Creating a family around a baby is the most basic function of anyone’s lifetime. Every other animal in Earth’s animal kingdom lives each day with the desire to procreate and propagate the Earth with their species. This doesn’t mean that parenthood is for everyone or that it should be the goal of every human. After all, humans have evolved beyond the need to eat, burrow, and hump to instead create art, music, empires, and systems to categorize our planet and beyond. But at our basic mammal level, raising children to adulthood is an ingrained and innate desire.
You would never believe this if you surrounded yourself with baby stuff!
If you have drunk the KonMari Koolaid, then you may have read about the advanced stuff where Marie explains that filling your home with too much writing can ruin your peace. Your brain is constantly reading and receiving input, so you cannot relax in your space with posters for movies, boxes repurposed from visually noisy lemon crates, or “live laugh love” giant calligraphy across your walls.
Taking that lesson to heart, having a baby has ruined any possible peace in my home because EVERYTHING baby has to come with a bright orange warning label to explain how babies have DIED using this product improperly.
Bathtubs could drown your child. High chairs pose a falling risk. Pack’n’plays pose a suffocation risk. Swaddlers could smother your baby. Formula could poison your baby if not made correctly. Bouncy chairs have been known to fling your baby across the room like a catapult.

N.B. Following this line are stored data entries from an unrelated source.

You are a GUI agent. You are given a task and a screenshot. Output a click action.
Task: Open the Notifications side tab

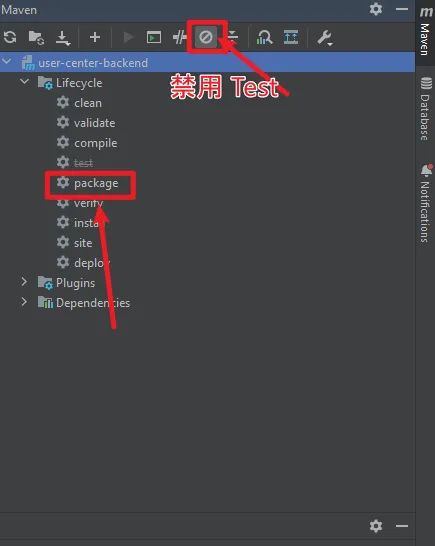coord(425,203)
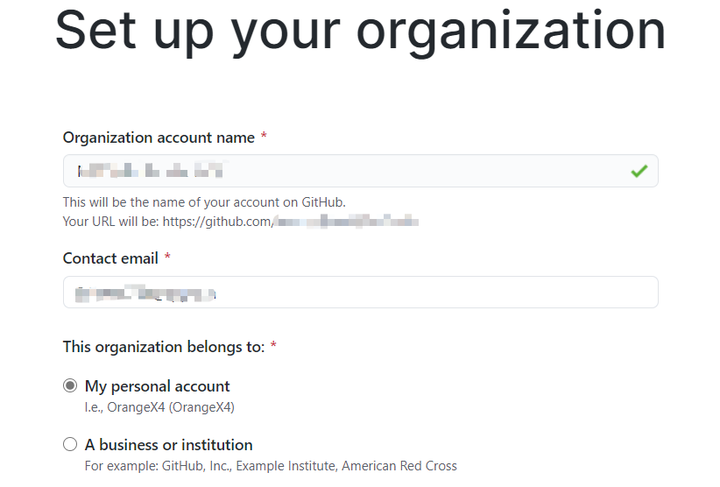Click the Organization account name input field
This screenshot has width=720, height=487.
360,171
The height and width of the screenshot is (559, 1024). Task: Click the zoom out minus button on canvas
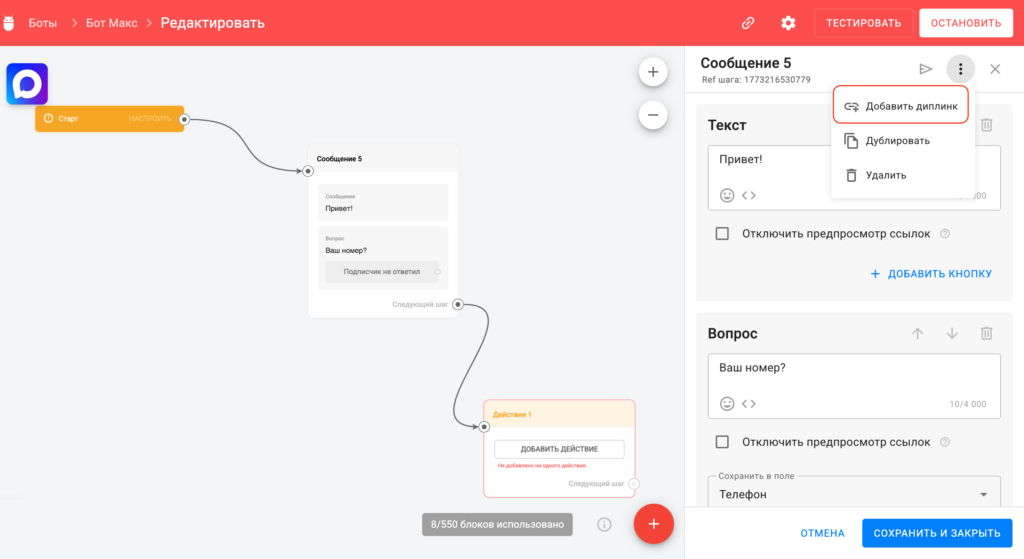(x=653, y=115)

At first, I saw the labels and noted that it’s my parental job to keep an eye on Ellie to know that she’s comfortable, breathing, and not at risk. I cannot leave her in the pack’n’play all day and assume she’s fine. I should probably interact with my child throughout the day.
Gotcha.
As Ellie’s needs grow, and she uses more items, I am finding myself overwhelmed by the bright orange and the visual assault of words. I cannot bounce my baby without labels to the left and right of her face. I cannot take first bath photos without the warnings in her photos. It is a barrage of notifications that you may be a terrible parent. It’s not Fisher-Price’s fault if your baby dies.
How has the human race continued to grow to over 7 billion people surrounded by killer baby stuff?
How was da Vinci able to paint the Mona Lisa and imagine the flying machine? How did Nelson Mandela survive childhood to lead the government of South Africa? What about Wu Zetian? And Wallis Simpson was able to make it three husbands!
My point is I want off this merry-go-round! The first 9 weeks of Eleanor’s life has messed with this new parent’s head. My basic rules of managing anxiety are:
- Manage good sleep hygiene (can’t do that)
- Limit my caffeine (nope! That’s off the charts)
- Exercise (nuh-uh)
- Limiting overwhelming inputs like clutter, visual noise, etc
Ellie is going to do what all babies do – she’s going to wake us up and make demands on our time that used to be used for meditation or cleaning or exercise.
However, it cannot be understated that there is now new visual noise in my life with an OBVIOUS bright orange label saying WARNING: This item known to murder children.